My comment was a general point, not intended to be read too literally, but in general (again, I may have forgotten some exceptions) tools either support a standard or don’t. The difference here is that we are talking about installers supporting part of this spec, but not all of it.

To reiterate, though, my main point was that it’s confusing for users if not all lockfiles are equal, in terms of which tools support them.

I’m not sure we’re going to be able to avoid that in this case since whether or not to fall back to the “figure it out” option is necesarily going to be up to the installer if we want to allow for use cases with a low tolerance for any ambiguity in what is going to be installed.

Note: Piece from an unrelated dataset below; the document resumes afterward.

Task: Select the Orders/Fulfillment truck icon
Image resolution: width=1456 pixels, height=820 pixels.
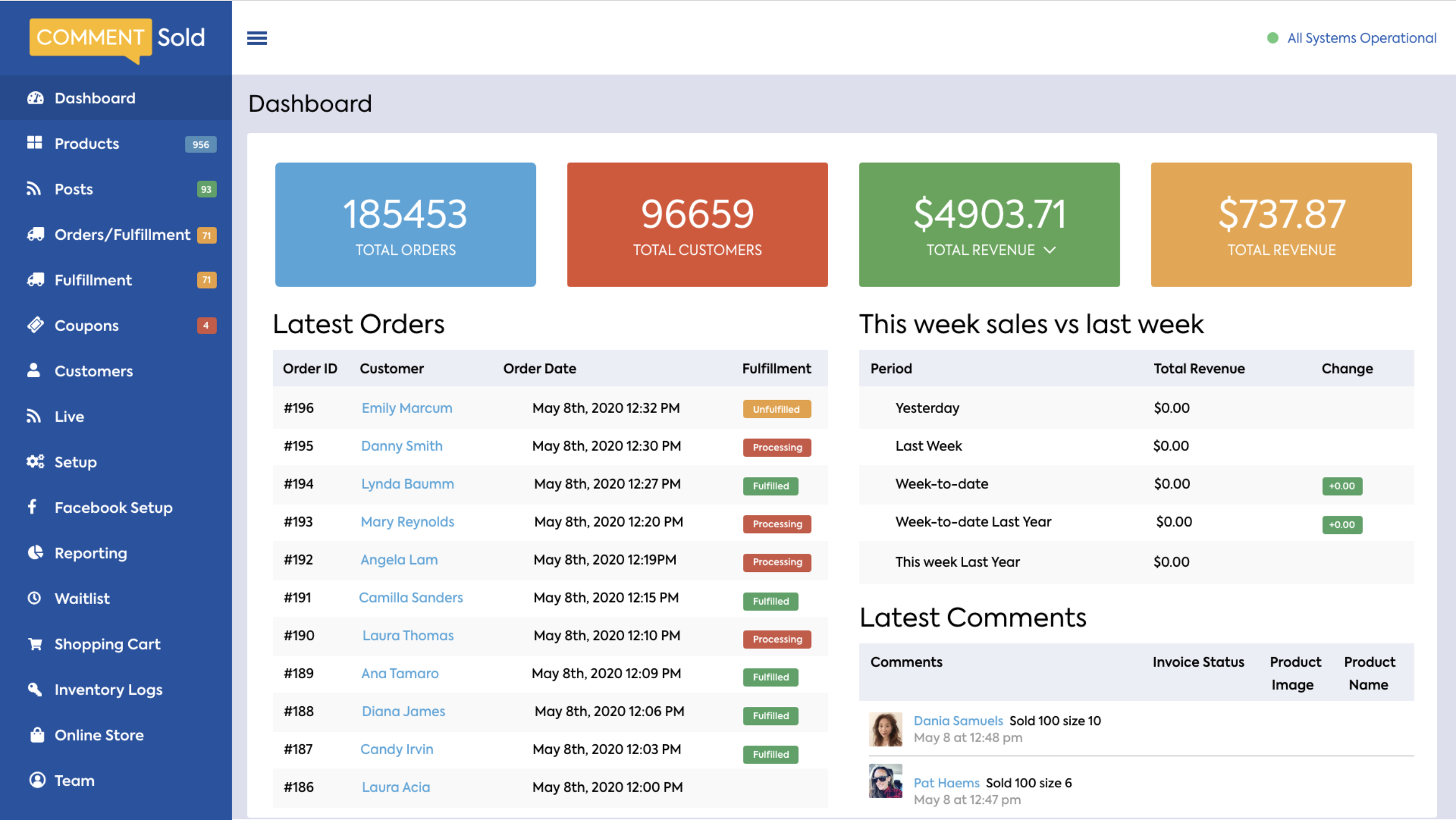Action: (35, 235)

That means folks deploying to an environment that enforces full lock time resolution are going to get deployment failures if they don’t play by the target environment’s rules (and that UX decision will be made by the platform provider, trading off the security benefits of requiring full lock time resolution against the potential inconvenience of users getting installation failures when they omit the required details from their lock file).

I’m not sure the proposed flag to “disallow” falling back to install time resolution makes sense though. It would at best be advisory, and if a target system genuinely offers a choice on whether to fall back to installation time resolution or not, that feels like it should be a setting in the deployment platform’s own config (potentially in the lockfile’s tool table), rather than a standardised setting in the Python lockfile.